### What you should do
How many lines in the data below contain the word "next"? Reply with only the number.

### Given information

☆ ☆ ☆ ☆ ☆

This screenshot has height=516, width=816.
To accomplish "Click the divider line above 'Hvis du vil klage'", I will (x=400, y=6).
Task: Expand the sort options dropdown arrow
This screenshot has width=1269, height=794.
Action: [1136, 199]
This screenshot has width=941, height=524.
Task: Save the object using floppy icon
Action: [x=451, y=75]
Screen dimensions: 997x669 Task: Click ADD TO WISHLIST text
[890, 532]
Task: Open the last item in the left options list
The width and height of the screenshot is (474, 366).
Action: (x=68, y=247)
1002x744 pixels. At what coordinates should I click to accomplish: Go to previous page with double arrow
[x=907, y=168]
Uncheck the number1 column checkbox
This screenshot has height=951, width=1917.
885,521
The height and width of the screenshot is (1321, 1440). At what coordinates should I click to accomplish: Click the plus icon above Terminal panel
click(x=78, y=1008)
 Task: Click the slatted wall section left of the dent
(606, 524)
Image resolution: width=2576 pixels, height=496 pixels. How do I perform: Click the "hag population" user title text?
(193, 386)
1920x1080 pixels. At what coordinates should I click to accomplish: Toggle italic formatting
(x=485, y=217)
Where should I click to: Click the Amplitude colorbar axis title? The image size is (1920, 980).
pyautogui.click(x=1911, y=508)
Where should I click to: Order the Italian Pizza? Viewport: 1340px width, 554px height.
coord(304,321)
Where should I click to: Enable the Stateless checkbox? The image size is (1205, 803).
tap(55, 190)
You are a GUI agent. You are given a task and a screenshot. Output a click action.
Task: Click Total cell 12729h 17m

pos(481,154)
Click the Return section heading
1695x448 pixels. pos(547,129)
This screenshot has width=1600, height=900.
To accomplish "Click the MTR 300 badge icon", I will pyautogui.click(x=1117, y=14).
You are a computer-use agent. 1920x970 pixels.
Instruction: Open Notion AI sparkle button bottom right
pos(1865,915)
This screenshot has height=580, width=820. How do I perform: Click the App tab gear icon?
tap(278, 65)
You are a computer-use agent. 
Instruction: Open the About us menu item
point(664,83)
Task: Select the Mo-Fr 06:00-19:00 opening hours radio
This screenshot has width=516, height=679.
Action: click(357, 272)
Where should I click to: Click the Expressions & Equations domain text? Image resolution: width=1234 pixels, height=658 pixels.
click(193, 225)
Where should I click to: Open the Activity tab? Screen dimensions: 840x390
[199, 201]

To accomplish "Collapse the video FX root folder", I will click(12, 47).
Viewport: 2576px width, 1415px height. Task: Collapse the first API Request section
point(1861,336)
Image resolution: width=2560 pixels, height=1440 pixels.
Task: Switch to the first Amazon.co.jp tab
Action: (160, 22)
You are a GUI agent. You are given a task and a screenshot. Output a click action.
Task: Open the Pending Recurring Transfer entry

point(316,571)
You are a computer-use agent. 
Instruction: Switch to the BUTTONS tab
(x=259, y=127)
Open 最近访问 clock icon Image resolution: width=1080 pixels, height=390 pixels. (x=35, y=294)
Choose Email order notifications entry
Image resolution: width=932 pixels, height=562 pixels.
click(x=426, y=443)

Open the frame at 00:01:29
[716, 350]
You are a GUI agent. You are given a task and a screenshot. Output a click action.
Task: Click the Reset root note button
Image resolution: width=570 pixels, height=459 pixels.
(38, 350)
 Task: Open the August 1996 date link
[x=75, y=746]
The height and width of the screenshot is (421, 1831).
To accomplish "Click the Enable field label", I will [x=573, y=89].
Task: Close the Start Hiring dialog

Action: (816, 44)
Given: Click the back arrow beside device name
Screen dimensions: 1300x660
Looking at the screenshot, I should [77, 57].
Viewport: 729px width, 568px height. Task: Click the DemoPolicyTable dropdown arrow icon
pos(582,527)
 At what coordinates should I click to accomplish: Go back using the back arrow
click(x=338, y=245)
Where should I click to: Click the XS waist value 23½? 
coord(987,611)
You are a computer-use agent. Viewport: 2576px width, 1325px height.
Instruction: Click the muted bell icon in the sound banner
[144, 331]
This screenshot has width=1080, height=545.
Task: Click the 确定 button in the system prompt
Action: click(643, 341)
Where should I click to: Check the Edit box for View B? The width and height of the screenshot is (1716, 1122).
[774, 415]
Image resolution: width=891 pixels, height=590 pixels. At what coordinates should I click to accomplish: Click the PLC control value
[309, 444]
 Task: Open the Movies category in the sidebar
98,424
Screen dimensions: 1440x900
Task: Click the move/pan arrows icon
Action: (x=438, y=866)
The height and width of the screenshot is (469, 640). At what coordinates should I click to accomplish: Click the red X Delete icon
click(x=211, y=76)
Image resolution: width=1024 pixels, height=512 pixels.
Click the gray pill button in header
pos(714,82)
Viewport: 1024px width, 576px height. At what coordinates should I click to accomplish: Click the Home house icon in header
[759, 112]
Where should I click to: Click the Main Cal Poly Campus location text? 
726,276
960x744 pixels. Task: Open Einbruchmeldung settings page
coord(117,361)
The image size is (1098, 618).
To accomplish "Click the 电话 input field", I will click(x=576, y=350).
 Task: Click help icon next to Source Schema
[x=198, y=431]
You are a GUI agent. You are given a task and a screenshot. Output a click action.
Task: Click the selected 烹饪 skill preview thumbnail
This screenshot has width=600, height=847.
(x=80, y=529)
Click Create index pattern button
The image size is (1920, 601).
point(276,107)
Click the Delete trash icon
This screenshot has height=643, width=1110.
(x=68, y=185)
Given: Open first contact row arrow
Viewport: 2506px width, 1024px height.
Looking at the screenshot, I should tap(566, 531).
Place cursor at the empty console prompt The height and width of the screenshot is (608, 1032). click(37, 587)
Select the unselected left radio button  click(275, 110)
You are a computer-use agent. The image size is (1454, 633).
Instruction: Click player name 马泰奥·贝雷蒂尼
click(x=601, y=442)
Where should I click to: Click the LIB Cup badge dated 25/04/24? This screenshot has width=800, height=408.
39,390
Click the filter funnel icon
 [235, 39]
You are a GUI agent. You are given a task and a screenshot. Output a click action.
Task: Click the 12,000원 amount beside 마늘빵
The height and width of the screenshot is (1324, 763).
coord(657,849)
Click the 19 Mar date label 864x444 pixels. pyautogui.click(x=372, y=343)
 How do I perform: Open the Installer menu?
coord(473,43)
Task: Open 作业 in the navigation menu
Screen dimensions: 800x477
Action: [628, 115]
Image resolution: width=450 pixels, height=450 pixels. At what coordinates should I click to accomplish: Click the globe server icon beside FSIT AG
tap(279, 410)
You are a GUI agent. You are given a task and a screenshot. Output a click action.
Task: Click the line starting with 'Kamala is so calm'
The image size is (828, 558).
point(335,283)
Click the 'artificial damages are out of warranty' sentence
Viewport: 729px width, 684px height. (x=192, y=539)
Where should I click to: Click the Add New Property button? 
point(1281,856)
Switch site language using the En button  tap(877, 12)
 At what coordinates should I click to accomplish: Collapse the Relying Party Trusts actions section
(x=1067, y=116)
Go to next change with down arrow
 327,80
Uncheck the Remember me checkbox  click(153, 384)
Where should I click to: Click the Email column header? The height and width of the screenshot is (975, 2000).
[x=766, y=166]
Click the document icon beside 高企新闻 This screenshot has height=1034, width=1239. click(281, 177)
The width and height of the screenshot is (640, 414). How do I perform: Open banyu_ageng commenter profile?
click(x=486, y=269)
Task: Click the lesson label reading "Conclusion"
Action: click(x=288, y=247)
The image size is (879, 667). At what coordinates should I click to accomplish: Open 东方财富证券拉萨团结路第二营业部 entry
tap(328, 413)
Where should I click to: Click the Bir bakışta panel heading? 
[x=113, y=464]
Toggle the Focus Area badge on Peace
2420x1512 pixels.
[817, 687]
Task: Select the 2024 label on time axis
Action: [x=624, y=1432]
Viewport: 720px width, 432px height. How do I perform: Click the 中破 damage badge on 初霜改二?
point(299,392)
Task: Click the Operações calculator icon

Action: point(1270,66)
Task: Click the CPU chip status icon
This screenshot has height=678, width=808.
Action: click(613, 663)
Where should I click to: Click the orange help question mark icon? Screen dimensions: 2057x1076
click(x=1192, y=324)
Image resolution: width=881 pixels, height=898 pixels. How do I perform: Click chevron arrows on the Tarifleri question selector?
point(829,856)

☆ ☆ ☆ ☆ ☆

### Right answer
2